さらに注目すべきことに、「シロが来る」というフレーズをヘブル語では「ヤーヴォー・シーロー」と書きます。「シロが来る」というだけでは、一見何のことか分からないのですが、このフレーズを右の文字から数値に換算してみると以下のようになるのです。
(3) ヨセフ
ヨセフは長子の権利をヤコブから受け継ぎ、「実のなる枝として」祝福されます。ヨセフに対する預言は傑出しています。「祝福」という名詞(6回)と動詞(1回)を合わせて7回も使われています。エジプトのゴシェンの地において、やがてイスラエルの息子たちは部族へと成長し、やがてイスラエルの民として膨らんでいく、その要となった人物そこヨセフです。

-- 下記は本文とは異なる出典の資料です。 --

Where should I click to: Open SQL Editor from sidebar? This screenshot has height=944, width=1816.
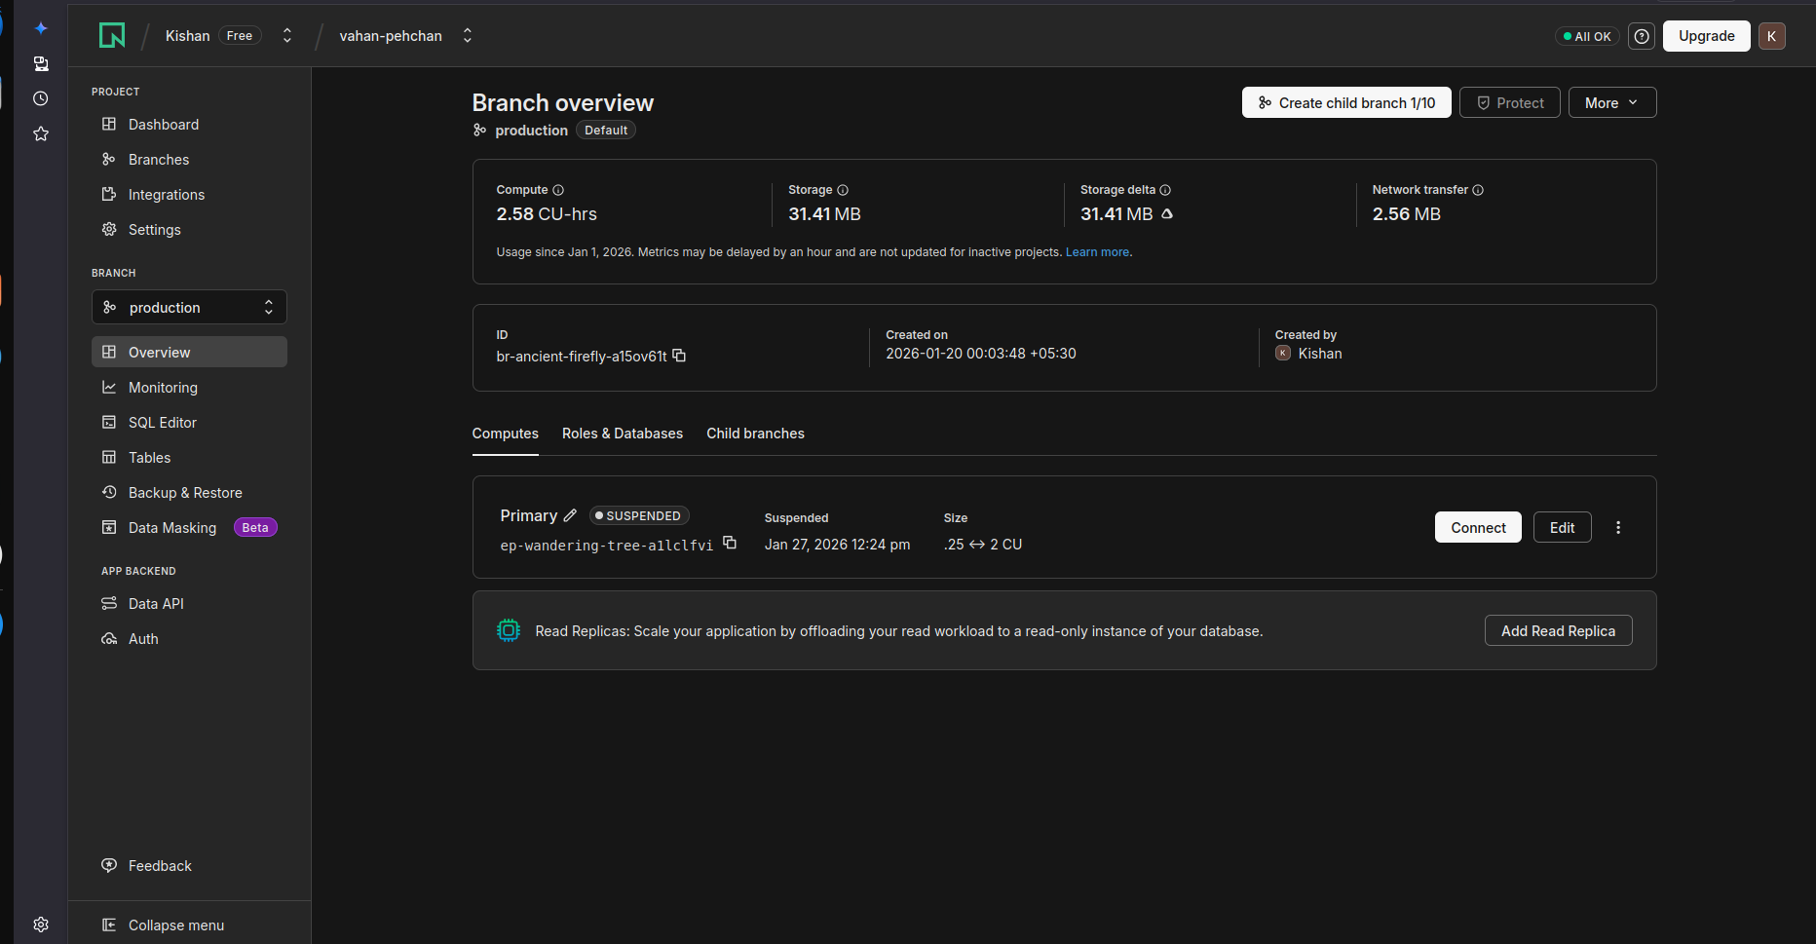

ちなみに、ヨセフの二人の息子のひとり(弟)エフライム部族からは、モーセの従者となってカナンの地にイスラエルの民を導くヨシュアが登場します。もうひとり(兄)のマナセ部族は、ヤコブがかつてシェケムの血で買い取った土地を分け与えますが、その部族からは特別傑出した人物は出ていません。
(4) ベニヤミン
この部族からは、士師時代に登場する左利きのエフデ、イスラエルの最初の王となったサウル、ペルシャの地でユダヤ人滅亡の危機を救ったエステル、そして新約時代には使徒パウロを輩出します。
まとめ
イスラエルの歴史をたどるならば、長子の権威は、ヤコブからヨセフへ、そしてレビ族のモーセへ、そしてエフライム族のヨシュアへ、そして士師の時代を経て、ベニヤミン族のサウルへ、そしてユダ族のダビデ、ソロモンとつながって行き、イエス・キリストにまでつながって行きます。
ヤコブの時点では、レビの祭司職は啓示されていなかったようです。あるいは、このヤコブの祝福の預言の資料がユダ族側のものとして伝えられてきたからかもしれません。